== Required action ==
Every line from the beginning of the records below up to the one holding "Task: Select Example Workstation D checkbox" should be quoted exactly; leave out the rest.

BEGIN Available records

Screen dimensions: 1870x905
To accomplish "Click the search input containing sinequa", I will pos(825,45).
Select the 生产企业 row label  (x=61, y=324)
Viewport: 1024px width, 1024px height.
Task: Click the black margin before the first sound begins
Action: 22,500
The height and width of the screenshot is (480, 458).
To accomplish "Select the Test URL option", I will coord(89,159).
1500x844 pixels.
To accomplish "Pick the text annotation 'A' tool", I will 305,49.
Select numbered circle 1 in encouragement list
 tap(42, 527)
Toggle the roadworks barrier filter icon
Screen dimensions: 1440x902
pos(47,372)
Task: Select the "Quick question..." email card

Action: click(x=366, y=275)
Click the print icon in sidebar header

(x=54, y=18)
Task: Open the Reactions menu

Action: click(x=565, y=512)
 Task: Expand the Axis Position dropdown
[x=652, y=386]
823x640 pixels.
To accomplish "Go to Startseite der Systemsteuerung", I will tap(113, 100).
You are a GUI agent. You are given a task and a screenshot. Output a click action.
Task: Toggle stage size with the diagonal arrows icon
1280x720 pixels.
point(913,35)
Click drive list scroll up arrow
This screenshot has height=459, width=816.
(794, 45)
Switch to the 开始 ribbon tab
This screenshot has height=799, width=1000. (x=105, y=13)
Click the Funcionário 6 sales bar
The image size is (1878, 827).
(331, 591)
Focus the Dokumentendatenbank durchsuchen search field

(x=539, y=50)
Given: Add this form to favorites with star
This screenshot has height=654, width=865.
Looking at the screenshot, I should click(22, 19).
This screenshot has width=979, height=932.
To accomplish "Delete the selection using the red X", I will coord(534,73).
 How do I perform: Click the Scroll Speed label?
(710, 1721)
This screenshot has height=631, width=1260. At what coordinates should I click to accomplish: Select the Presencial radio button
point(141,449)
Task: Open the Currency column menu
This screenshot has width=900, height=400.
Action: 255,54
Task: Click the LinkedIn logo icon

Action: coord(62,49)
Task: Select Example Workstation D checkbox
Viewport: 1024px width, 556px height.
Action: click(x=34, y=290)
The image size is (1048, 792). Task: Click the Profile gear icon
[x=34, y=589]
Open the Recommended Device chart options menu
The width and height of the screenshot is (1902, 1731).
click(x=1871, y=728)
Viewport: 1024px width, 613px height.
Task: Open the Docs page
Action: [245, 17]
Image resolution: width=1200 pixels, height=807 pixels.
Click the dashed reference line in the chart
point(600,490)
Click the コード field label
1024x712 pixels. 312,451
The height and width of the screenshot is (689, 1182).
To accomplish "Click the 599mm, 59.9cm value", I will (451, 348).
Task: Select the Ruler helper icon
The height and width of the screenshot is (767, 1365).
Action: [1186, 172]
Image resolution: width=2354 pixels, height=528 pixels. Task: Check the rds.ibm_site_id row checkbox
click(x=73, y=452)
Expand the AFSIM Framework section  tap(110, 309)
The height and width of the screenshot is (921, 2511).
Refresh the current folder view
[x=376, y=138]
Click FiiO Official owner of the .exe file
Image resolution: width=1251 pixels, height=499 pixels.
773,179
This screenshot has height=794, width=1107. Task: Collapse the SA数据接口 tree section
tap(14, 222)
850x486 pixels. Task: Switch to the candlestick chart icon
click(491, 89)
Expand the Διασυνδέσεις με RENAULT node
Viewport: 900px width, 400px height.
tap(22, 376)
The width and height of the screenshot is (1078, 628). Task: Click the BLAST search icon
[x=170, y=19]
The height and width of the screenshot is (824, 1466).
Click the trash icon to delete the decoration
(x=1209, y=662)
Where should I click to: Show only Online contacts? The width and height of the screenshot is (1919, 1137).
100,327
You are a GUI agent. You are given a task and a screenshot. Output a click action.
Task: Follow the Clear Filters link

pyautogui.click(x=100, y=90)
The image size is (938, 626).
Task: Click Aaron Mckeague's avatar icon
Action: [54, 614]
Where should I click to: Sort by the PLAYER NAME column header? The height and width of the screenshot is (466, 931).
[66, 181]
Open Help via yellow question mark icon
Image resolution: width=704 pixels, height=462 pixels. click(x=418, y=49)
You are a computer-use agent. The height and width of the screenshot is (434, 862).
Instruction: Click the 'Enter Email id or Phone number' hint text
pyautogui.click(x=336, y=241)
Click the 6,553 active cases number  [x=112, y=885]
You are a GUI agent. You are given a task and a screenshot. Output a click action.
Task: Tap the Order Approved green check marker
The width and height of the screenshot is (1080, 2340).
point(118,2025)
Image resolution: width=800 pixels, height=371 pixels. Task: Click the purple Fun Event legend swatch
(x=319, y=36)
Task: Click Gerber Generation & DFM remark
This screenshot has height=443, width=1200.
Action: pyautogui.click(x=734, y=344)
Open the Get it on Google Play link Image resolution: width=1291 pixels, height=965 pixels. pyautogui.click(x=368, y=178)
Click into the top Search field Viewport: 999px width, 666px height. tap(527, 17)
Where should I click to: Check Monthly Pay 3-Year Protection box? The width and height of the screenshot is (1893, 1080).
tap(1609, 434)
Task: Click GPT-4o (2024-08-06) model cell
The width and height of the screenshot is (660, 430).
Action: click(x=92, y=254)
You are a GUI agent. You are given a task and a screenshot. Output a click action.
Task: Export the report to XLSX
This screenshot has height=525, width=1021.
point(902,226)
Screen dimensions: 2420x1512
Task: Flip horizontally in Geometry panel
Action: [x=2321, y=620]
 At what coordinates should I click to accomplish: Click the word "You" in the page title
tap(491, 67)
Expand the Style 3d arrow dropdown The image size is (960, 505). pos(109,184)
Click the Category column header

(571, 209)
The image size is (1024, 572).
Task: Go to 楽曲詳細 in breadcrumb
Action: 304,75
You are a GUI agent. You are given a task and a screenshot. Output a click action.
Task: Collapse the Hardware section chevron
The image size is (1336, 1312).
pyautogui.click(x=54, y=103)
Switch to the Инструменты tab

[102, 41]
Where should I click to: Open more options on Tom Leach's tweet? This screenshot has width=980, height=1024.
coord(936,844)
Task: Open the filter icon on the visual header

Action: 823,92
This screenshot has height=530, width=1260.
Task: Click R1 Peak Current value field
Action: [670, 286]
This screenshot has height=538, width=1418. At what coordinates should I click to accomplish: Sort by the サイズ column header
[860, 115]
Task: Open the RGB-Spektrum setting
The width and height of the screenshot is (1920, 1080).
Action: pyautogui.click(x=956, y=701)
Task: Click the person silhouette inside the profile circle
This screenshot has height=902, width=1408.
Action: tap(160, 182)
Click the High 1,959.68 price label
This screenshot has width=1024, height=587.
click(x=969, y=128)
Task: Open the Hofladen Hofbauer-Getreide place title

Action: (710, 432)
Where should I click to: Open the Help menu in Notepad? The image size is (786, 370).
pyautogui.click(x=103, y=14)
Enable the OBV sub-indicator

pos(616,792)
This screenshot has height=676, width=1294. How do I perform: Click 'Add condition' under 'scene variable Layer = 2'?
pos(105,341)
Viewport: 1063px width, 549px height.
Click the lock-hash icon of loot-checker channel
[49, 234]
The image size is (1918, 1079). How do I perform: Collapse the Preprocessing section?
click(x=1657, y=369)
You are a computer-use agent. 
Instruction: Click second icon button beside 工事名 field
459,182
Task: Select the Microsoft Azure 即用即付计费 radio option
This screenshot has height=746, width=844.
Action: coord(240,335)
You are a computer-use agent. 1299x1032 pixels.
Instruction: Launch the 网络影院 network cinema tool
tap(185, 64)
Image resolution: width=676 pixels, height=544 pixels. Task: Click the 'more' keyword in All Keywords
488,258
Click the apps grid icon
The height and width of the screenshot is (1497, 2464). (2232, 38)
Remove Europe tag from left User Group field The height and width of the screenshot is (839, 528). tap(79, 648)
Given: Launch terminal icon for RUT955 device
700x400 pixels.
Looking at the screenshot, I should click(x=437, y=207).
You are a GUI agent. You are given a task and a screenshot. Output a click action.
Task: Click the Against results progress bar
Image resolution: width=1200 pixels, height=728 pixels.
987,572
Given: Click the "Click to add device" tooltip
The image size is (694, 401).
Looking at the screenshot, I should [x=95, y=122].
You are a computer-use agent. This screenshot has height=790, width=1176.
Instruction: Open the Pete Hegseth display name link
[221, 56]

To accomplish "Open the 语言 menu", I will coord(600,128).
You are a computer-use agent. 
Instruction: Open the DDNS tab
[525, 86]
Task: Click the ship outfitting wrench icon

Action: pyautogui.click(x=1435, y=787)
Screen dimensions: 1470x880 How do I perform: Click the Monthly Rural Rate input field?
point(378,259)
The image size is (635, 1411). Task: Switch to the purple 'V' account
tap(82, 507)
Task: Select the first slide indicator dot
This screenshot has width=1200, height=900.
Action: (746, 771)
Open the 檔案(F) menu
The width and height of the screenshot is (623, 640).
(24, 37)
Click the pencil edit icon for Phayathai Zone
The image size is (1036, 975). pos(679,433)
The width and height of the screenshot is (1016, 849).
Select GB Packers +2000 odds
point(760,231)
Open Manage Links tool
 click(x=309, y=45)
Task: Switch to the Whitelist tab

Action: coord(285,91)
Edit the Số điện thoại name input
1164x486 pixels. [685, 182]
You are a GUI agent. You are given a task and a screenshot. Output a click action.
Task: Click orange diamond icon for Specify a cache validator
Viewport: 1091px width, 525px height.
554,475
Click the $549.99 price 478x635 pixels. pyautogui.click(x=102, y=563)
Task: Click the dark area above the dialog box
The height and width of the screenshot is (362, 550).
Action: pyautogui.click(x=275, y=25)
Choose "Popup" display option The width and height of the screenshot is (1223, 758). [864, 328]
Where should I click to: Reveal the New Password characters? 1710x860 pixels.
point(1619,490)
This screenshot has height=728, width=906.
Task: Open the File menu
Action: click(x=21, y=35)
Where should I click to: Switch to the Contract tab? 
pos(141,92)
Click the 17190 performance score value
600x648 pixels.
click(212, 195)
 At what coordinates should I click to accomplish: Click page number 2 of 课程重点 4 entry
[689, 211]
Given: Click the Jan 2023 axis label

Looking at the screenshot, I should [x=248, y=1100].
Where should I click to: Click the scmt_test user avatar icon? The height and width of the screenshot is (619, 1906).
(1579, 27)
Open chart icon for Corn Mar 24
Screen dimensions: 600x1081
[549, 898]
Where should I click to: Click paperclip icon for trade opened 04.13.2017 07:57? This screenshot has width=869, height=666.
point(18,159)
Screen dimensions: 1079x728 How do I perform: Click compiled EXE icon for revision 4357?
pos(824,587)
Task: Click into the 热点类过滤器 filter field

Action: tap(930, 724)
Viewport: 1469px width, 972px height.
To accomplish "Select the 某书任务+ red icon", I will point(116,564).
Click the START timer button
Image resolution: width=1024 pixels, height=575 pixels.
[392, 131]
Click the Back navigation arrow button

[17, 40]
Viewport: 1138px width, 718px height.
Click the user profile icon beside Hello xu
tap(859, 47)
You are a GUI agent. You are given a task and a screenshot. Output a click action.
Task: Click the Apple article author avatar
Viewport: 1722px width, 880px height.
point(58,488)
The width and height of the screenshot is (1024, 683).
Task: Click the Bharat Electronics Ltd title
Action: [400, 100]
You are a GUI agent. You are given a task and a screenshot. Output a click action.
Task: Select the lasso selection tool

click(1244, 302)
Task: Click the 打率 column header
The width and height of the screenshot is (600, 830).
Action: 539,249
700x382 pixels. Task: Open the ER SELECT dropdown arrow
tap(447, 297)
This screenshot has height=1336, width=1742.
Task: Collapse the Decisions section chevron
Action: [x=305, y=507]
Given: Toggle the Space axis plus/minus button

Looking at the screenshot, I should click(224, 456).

END Available records

== Expected output ==
Screen dimensions: 1870x905
To accomplish "Click the search input containing sinequa", I will pos(825,45).
Select the 生产企业 row label  (x=61, y=324)
Viewport: 1024px width, 1024px height.
Task: Click the black margin before the first sound begins
Action: 22,500
The height and width of the screenshot is (480, 458).
To accomplish "Select the Test URL option", I will coord(89,159).
1500x844 pixels.
To accomplish "Pick the text annotation 'A' tool", I will 305,49.
Select numbered circle 1 in encouragement list
 tap(42, 527)
Toggle the roadworks barrier filter icon
Screen dimensions: 1440x902
pos(47,372)
Task: Select the "Quick question..." email card

Action: click(x=366, y=275)
Click the print icon in sidebar header

(x=54, y=18)
Task: Open the Reactions menu

Action: click(x=565, y=512)
 Task: Expand the Axis Position dropdown
[x=652, y=386]
823x640 pixels.
To accomplish "Go to Startseite der Systemsteuerung", I will tap(113, 100).
You are a GUI agent. You are given a task and a screenshot. Output a click action.
Task: Toggle stage size with the diagonal arrows icon
1280x720 pixels.
point(913,35)
Click drive list scroll up arrow
This screenshot has height=459, width=816.
(794, 45)
Switch to the 开始 ribbon tab
This screenshot has height=799, width=1000. (x=105, y=13)
Click the Funcionário 6 sales bar
The image size is (1878, 827).
(331, 591)
Focus the Dokumentendatenbank durchsuchen search field

(x=539, y=50)
Given: Add this form to favorites with star
This screenshot has height=654, width=865.
Looking at the screenshot, I should click(22, 19).
This screenshot has width=979, height=932.
To accomplish "Delete the selection using the red X", I will coord(534,73).
 How do I perform: Click the Scroll Speed label?
(710, 1721)
This screenshot has height=631, width=1260. At what coordinates should I click to accomplish: Select the Presencial radio button
point(141,449)
Task: Open the Currency column menu
This screenshot has width=900, height=400.
Action: 255,54
Task: Click the LinkedIn logo icon

Action: coord(62,49)
Task: Select Example Workstation D checkbox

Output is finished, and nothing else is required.